> [Stored records]:
★ ★ ★ ★ ★ ★ ★

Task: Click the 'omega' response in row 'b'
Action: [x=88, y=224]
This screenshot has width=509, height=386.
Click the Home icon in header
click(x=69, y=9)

★ ★ ★ ★ ★ ★ ★

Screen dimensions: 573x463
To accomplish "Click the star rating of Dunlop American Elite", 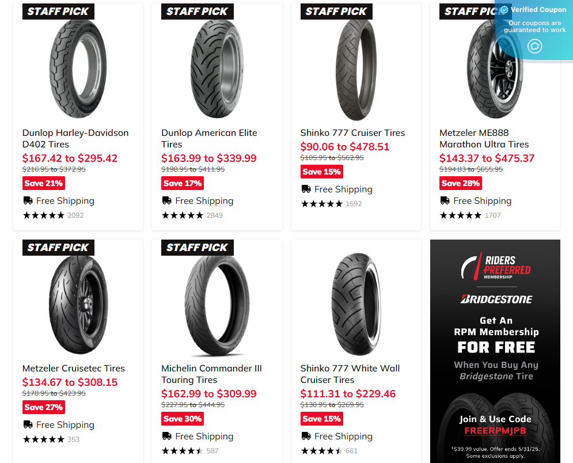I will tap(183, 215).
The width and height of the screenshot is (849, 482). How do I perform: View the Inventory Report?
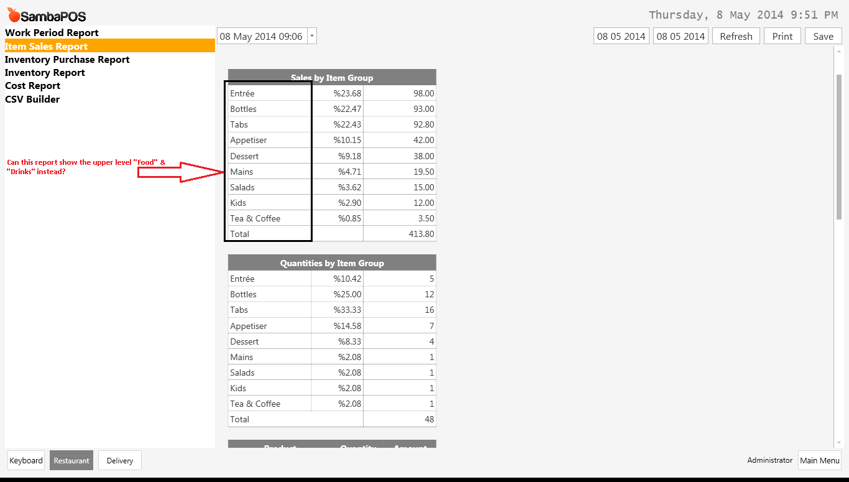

★ ★ ★ ★ ★ ★ ★

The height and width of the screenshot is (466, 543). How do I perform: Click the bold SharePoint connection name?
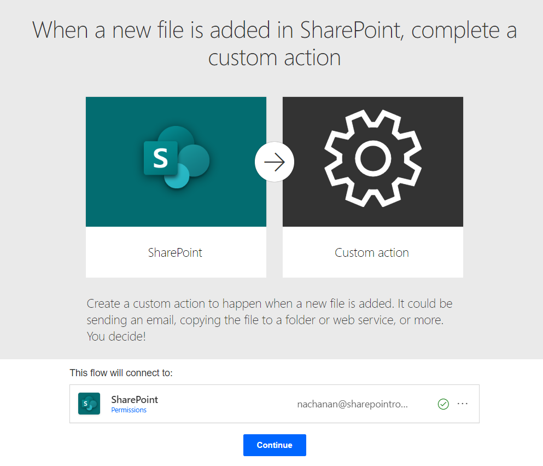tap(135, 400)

★ ★ ★ ★ ★ ★ ★

> [Objective]: Retype the material from the line containing "Task: Click the 'omega' response in row 'b'" to the line containing "click(x=69, y=9)", including both of those lines.

> [Exercise response]:
Task: Click the 'omega' response in row 'b'
Action: [x=88, y=224]
This screenshot has width=509, height=386.
Click the Home icon in header
click(x=69, y=9)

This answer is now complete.